Avant l'invention de l'ampoule électrique, avant la construction des immeubles de bureaux et avant l'apparition des bâtiments à double vitrage anti-infrarouge, les humains vivaient dans un environnement bien plus vaste que ce que nous appelons aujourd'hui la lumière. La longueur d'onde de la lumière solaire se situe approximativement entre 300 et 2500 nanomètres. La partie visible de la lumière que nos yeux peuvent percevoir n'occupe qu'une petite fraction de ce spectre.

Le reste du spectre solaire, y compris les rayons infrarouges proches qui réchauffent la peau et qui, selon un nombre croissant d'études, semblent jouer un rôle vital au sein de nos cellules, est facilement disponible.
Puis nous sommes entrés à l'intérieur. Le spectre s'est progressivement réduit.
L'article est le suivant :
Éclairage ETI
Résultats de la recherche : Une étude évaluée par des pairs et publiée dans *Scientific Reports* par des chercheurs de l’University College London apporte des preuves solides de ce changement. Les chercheurs ont travaillé dans un bâtiment profond dont les fenêtres étaient entièrement recouvertes de films bloquant les infrarouges de grande longueur d’onde. Ils ont placé des lampes de bureau à incandescence à côté de 22 employés travaillant déjà sous un éclairage LED standard. Deux semaines plus tard, la sensibilité au contraste des couleurs, un indicateur clé de la performance visuelle, s’est améliorée d’environ 25 % sur les deux axes visuels principaux. Cette amélioration s’est maintenue quatre et six semaines après la suppression de l’éclairage à incandescence.
Le groupe témoin, utilisant des lampes LED similaires sans éclairage supplémentaire, n'a montré aucun changement substantiel.
Le mécanisme identifié par les chercheurs est lié aux mitochondries. Les longueurs d'onde de la lumière bleue des LED standard sont principalement concentrées dans la gamme 420-450 nm, tandis que les longueurs d'onde supérieures à 700 nm sont quasi inexistantes. Les auteurs suggèrent que ce déséquilibre spectral inhibe la fonction mitochondriale dans la rétine (le tissu au métabolisme le plus élevé de l'organisme) et que la réintroduction de longueurs d'onde plus longues peut atténuer partiellement cette inhibition.

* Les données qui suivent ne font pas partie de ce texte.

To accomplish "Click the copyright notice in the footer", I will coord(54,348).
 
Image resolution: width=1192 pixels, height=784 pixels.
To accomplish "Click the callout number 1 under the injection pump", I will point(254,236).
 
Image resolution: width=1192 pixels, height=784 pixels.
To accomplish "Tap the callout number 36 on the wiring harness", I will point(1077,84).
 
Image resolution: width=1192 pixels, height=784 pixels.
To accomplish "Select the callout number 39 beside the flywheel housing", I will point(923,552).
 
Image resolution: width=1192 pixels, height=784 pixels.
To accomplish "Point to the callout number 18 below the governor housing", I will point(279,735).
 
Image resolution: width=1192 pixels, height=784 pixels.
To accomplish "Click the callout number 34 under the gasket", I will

Pourquoi la prudence reste de mise
Une lecture attentive est essentielle. Cette étude, menée auprès de seulement 22 participants, s'est déroulée au même endroit durant les mois les plus sombres de l'automne et de l'hiver au Royaume-Uni. Les participants n'ont pratiquement pas bénéficié de la lumière du soleil et ont été exposés à un éclairage incontrôlé à leur domicile pendant le week-end. Les arguments causaux avancés dans l'article dépassent largement ce que la taille de l'échantillon permet de conclure. Les auteurs ont même utilisé le terme « affaiblissement » dans le titre. Il ne s'agit là que d'une affirmation, qui ne fait pas encore l'objet d'un consensus.
Nous continuons de suivre ce domaine. En novembre 2024, nous avons fait état d'une étude publiée dans le *Journal of Environmental Psychology* qui montrait que l'irradiation proche infrarouge pouvait améliorer l'humeur et les indicateurs de stress dans des conditions contrôlées, mais nous avons également noté que ses effets sur la cognition étaient plus complexes.
Cette nouvelle étude de l'UCL ajoute un contexte de travail réel, un éventail d'interventions plus large et des résultats durables que les précédentes expériences à longueur d'onde étroite n'avaient pas réussi à produire.